What is required: Leave out the pictures and output exactly the lines below from the one with "Click the Multi-Shot clapperboard icon" down to the one with "The width and", both of them included.

Records for the task:

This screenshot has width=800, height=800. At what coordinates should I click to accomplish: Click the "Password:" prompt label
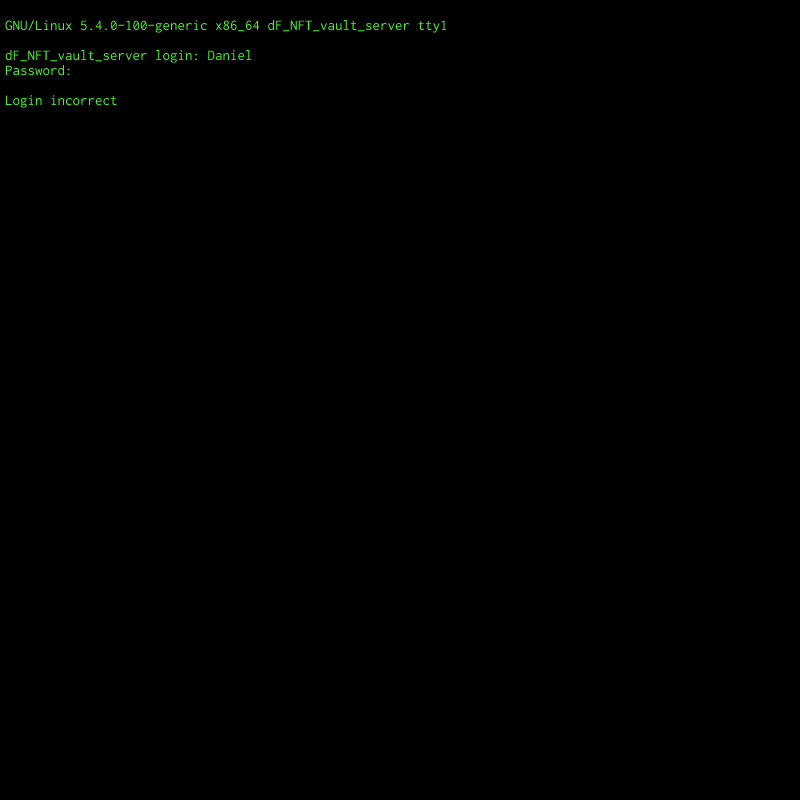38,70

---

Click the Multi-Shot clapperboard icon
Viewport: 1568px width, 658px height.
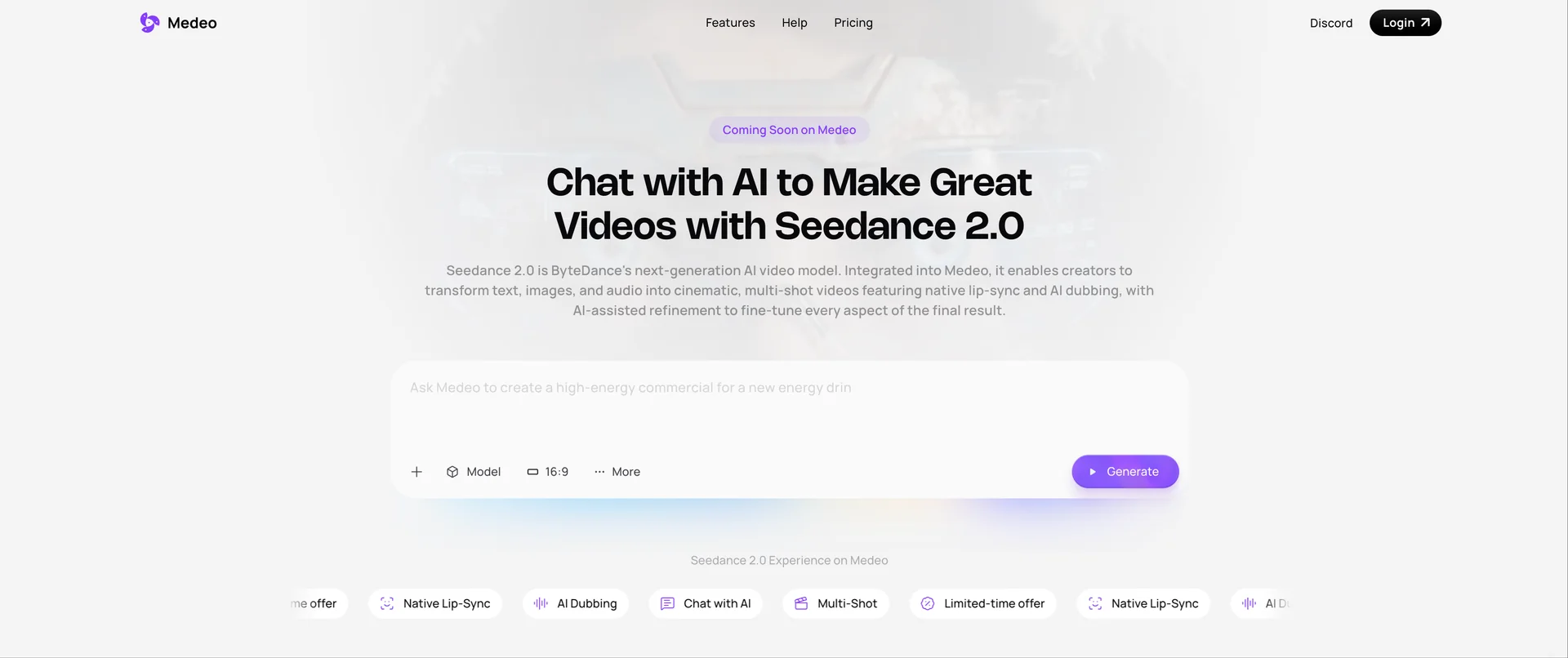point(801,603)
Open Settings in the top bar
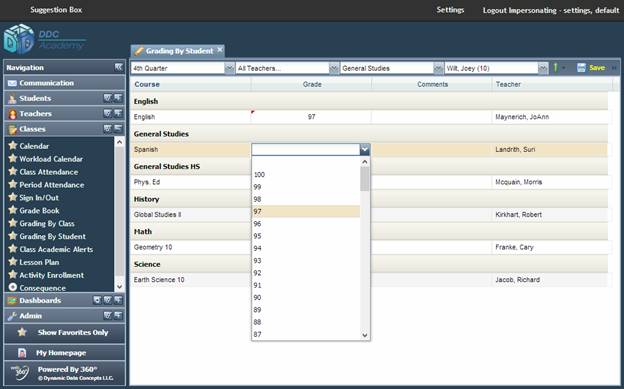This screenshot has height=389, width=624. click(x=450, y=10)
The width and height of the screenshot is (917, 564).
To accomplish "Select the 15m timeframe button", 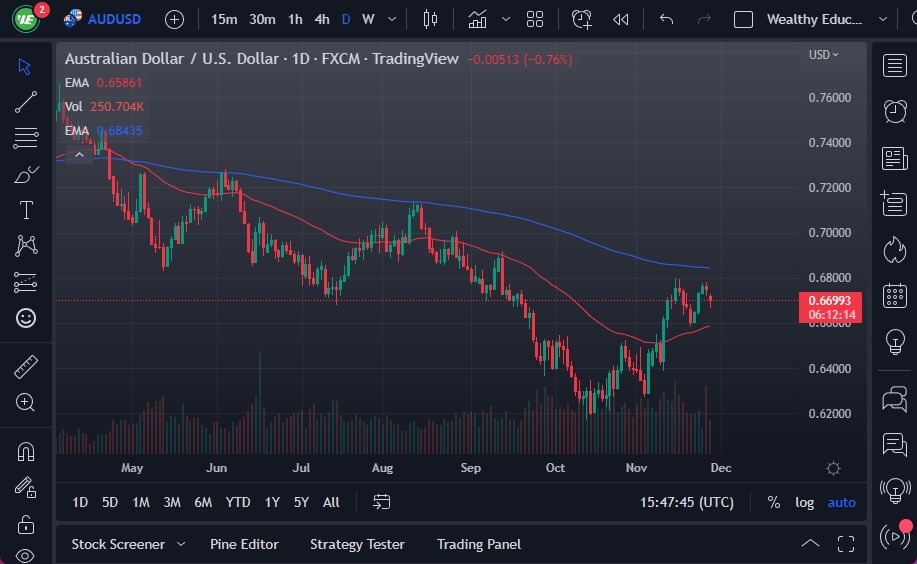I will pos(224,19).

Finished task:
Click the Multi-Shot clapperboard icon
Viewport: 1568px width, 658px height.
point(801,603)
Open Settings in the top bar
This screenshot has height=389, width=624. click(x=450, y=10)
The width and height of the screenshot is (917, 564).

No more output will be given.